Her thoughts are echoed by Overall, who emphasizes that, whilst he feels privileged to be involved in what he deems a "worthwhile endeavor" that drives him and his lab members, their work would progress much faster and more accurately if more funding was available for essential infrastructure.
"For the next high-fidelity compendium of the full human proteome and to develop a broader understanding of life, human conscience and disease, proteomics needs more data, more patients, more scientists – biochemists, geneticists, engineers, mathematicians, and bioinformaticians, and more doctors to understand life, individuality, personality and disease," – Overall.
Mapping 90% of the human proteome marks a scientific era that embraces a holistic approach to understanding human biology and disease; the timing of which is almost beautifully ironic as society faces the greatest health crisis of its time: COVID-19.
"The post SARS-CoV-2 pandemic world will be different. It is likely that new paradigms to accelerate precision medicine will emerge. These will undoubtedly involve global collaboration (even between competing entities) using multi-disciplinary approaches that enable the fast-tracking of novel diagnostic tests and precision therapeutics. Almost certainly these outcomes will require knowledge involving the human proteome – celebrated here in the inaugural HPP High-Stringency Blueprint," Adhikari and colleagues concluded.
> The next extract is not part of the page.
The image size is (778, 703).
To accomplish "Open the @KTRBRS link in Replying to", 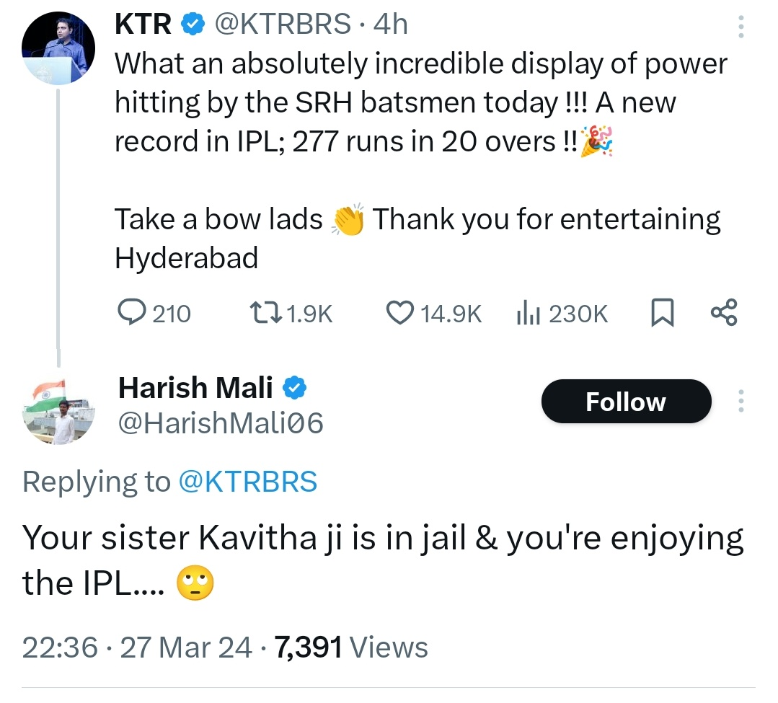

Professor Chris Overall, Professor Emanuel Petricoin and Dr Lydie Lane were speaking to Molly Campbell, Science Writer, Technology Networks.
1. Smith LM, Kelleher NL; Consortium for Top Down Proteomics. Proteoform: a single term describing protein complexity. Nat Methods. 2013;10(3):186-187. doi:10.1038/nmeth.2369.
2. Adhikari S, Nice EC, Deutsch EW, et al. A high-stringency blueprint of the human proteome. Nature Communications. 2020;11(1):5301. doi:10.1038/s41467-020-19045-9.
3. Cai Wenxuan, Zhang Jianhua, de Lange Willem J., et al. An Unbiased Proteomics Method to Assess the Maturation of Human Pluripotent Stem Cell–Derived Cardiomyocytes. Circulation Research. 2019;125(11):936-953. doi:10.1161/CIRCRESAHA.119.315305.
4. Gordon DE, Jang GM, Bouhaddou M, et al. A SARS-CoV-2 protein interaction map reveals targets for drug repurposing. Nature. 2020;583(7816):459-468. doi:10.1038/s41586-020-2286-9.